▶ What this task involves
Swap "placeholder text" for "hint text" in the lines from the one with "Task: Click the" up to and including the one with "Action: 797,451", changing nothing else. Give back only those lines, and leave the pictures out.

▶ Records for this exercise
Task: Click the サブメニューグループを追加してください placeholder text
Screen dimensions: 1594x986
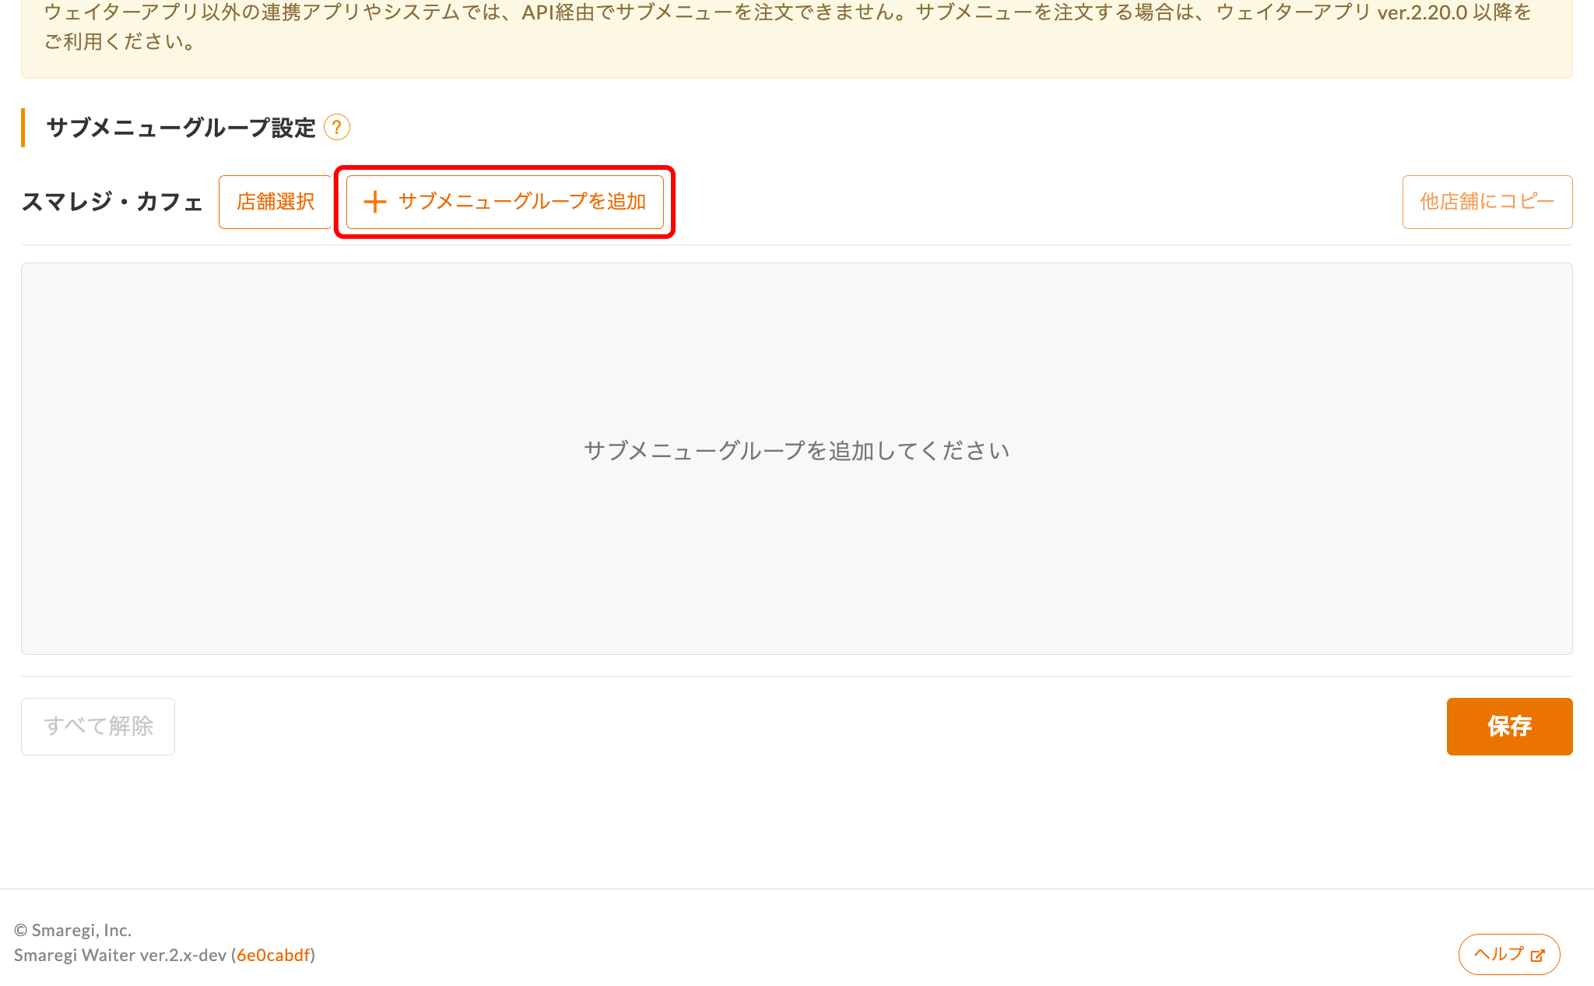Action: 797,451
* * *
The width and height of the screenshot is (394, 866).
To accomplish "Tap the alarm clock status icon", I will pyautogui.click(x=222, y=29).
* * *
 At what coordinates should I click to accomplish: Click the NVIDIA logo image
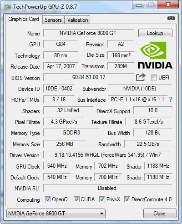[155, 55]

▶ Exercise solution
Task: Click the サブメニューグループを追加してください hint text
Screen dimensions: 1594x986
Action: 797,451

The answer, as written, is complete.